Project Risk Management
Any large-scale industrial project can essentially be divided into three main phases:
- Concept description, evaluation and selection, including initial design
- Project implementation – detailed design/engineering, procurement, construction and installation
- Ongoing operations
Clearly risk exists throughout a project, but the nature of the risks faced varies according to the phase. Despite the large up-front investment required and the significant risks of time and budget over-runs during the implementation stage, current approaches to risk management at this stage of a project still rely primarily on qualitative approaches, judgement and experience.
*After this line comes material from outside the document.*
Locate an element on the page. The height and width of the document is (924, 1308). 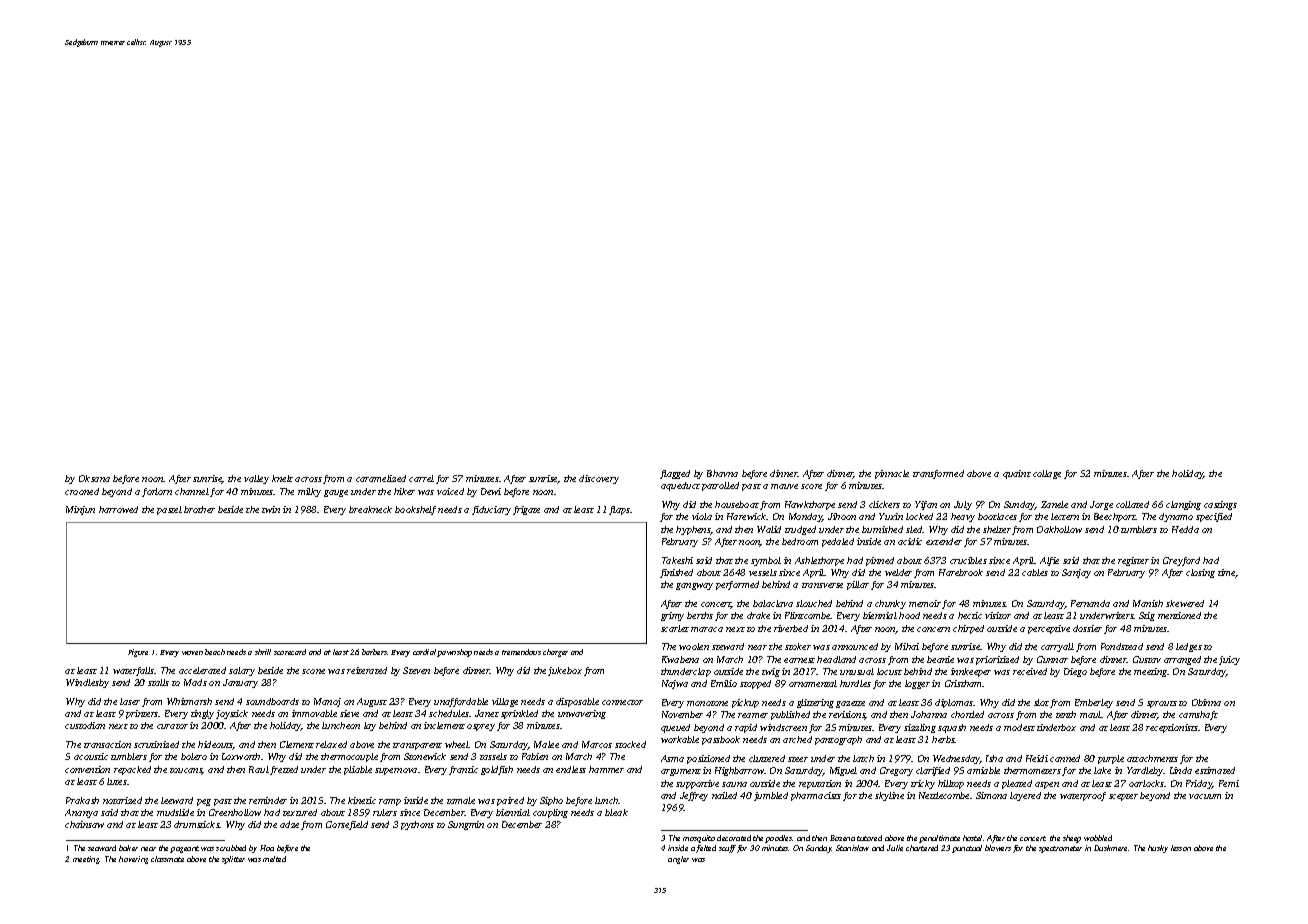
transformed is located at coordinates (938, 474).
RMRI believe that, in order to develop effective means by which to reduce or mitigate the risks faced, it is first necessary to quantitatively assess the impact of decisions, future market conditions and unplanned events on the overall returns that can be expected from the project.
Since any project is undertaken in order to generate future revenues, the assessment must account for expenditures during the project phase (CAPEX), operating costs (OPEX) and revenues generated, as well as the timing of payments and receipts.
Implementation
RMRI’s approach is centred on accounting fully for the economic impact of delays during the implementation phase of a project, by considering the effect of loss of or delays to revenues and hence overall returns. In order to assess this impact, it is necessary to understand the operation, and RMRI do this by first developing an economic model of the planned operations, accounting for operating costs and revenues. The model reflects the cash flows of the operation under the expected ‘base case’ conditions, but is flexible and designed to account for and interpret the impact of hazards and uncertainties identified for the project.
The results of the risk assessment are communicated, via the RiBsheet™, in a clear and easily understood format.